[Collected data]
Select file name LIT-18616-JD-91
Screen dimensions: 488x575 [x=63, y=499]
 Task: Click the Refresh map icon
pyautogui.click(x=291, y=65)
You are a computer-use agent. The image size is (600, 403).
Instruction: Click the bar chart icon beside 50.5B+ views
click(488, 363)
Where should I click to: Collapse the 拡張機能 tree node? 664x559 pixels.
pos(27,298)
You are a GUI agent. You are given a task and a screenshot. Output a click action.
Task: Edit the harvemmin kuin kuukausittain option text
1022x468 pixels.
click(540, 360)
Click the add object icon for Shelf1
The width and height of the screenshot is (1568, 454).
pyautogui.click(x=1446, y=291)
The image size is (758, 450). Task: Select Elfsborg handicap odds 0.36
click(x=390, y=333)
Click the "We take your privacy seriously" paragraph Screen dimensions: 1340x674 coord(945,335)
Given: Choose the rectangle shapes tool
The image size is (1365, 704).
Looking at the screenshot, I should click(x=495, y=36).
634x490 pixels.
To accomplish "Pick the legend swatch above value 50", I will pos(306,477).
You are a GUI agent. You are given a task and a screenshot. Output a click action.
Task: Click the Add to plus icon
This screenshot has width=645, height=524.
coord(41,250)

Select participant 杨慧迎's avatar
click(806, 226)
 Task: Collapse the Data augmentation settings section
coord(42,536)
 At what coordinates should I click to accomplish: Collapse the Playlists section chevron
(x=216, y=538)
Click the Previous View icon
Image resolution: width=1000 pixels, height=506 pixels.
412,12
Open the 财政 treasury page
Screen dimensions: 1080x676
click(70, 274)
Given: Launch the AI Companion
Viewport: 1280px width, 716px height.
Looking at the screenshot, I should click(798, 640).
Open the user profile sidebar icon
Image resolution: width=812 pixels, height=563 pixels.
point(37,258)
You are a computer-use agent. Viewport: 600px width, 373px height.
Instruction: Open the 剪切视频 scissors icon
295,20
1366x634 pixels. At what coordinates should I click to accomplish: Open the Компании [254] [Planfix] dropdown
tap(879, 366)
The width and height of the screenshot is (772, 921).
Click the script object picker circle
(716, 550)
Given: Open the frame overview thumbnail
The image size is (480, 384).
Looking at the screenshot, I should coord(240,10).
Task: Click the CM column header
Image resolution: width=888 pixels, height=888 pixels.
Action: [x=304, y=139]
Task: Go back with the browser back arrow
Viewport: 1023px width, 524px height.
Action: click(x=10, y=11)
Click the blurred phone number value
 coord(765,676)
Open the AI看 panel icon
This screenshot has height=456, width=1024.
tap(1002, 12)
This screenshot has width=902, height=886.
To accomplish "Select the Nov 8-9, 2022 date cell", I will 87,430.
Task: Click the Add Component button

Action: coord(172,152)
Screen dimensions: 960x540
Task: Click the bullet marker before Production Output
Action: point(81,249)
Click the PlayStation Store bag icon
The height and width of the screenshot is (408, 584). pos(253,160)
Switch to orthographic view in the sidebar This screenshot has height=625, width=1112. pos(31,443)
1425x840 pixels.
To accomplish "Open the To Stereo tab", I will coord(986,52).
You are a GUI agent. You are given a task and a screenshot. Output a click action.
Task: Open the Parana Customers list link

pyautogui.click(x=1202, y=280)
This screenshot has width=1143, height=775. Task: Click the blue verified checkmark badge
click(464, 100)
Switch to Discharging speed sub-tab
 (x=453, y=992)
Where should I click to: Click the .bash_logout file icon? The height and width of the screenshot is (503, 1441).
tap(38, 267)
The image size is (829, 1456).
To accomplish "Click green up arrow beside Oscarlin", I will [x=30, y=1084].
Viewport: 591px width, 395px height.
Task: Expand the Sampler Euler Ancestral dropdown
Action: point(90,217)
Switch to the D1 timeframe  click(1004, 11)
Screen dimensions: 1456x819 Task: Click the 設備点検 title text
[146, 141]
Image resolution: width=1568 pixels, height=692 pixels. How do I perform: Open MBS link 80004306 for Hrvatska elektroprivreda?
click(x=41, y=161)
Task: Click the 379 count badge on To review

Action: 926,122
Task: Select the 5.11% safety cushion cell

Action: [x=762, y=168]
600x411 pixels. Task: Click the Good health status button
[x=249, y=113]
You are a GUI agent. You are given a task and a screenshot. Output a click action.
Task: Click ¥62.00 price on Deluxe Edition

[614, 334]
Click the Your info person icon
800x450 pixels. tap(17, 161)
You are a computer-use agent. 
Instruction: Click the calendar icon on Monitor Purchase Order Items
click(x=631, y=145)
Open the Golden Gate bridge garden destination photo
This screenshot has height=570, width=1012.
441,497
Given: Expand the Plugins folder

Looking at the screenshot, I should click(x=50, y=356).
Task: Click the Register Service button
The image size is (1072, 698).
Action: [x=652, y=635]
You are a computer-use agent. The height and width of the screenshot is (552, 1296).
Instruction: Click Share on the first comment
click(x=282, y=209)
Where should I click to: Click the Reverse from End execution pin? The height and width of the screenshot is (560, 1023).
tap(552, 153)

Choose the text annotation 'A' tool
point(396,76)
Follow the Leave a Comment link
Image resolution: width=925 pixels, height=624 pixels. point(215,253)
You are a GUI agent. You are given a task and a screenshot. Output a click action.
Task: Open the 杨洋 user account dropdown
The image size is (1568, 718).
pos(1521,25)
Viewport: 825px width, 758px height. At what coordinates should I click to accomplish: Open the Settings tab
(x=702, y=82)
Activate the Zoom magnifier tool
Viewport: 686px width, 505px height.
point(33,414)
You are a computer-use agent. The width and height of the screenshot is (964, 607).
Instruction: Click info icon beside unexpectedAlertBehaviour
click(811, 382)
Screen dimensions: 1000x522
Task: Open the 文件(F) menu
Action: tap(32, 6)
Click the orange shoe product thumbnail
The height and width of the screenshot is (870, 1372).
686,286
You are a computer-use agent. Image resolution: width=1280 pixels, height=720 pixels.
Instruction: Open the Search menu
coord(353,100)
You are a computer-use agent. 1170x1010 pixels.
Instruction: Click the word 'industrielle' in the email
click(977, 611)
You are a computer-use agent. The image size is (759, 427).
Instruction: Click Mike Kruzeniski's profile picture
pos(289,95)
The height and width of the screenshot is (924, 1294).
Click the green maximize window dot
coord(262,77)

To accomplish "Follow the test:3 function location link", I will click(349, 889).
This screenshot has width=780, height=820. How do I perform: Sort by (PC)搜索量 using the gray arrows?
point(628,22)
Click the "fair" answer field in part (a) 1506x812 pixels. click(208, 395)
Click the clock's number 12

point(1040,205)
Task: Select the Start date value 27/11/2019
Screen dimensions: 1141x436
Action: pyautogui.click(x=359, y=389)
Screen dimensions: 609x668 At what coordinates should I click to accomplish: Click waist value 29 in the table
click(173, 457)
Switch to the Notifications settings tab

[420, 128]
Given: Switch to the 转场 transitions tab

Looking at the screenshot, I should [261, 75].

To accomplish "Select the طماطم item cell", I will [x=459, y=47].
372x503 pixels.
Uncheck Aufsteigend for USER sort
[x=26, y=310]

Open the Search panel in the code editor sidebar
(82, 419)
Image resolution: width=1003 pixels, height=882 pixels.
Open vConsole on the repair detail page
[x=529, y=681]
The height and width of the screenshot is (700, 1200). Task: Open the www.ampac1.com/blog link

**Activity**.
For each line of the entries that includes "computer", show that line.

**Reply**.
You are a computer-use agent. The image size is (600, 403).
You are a computer-use agent. Viewport: 600px width, 373px height.
You are a computer-use agent. 
You are a computer-use agent. The height and width of the screenshot is (552, 1296).
You are a computer-use agent. The width and height of the screenshot is (964, 607).
You are a computer-use agent. Image resolution: width=1280 pixels, height=720 pixels.
You are a computer-use agent. 1170x1010 pixels.
You are a computer-use agent. The image size is (759, 427).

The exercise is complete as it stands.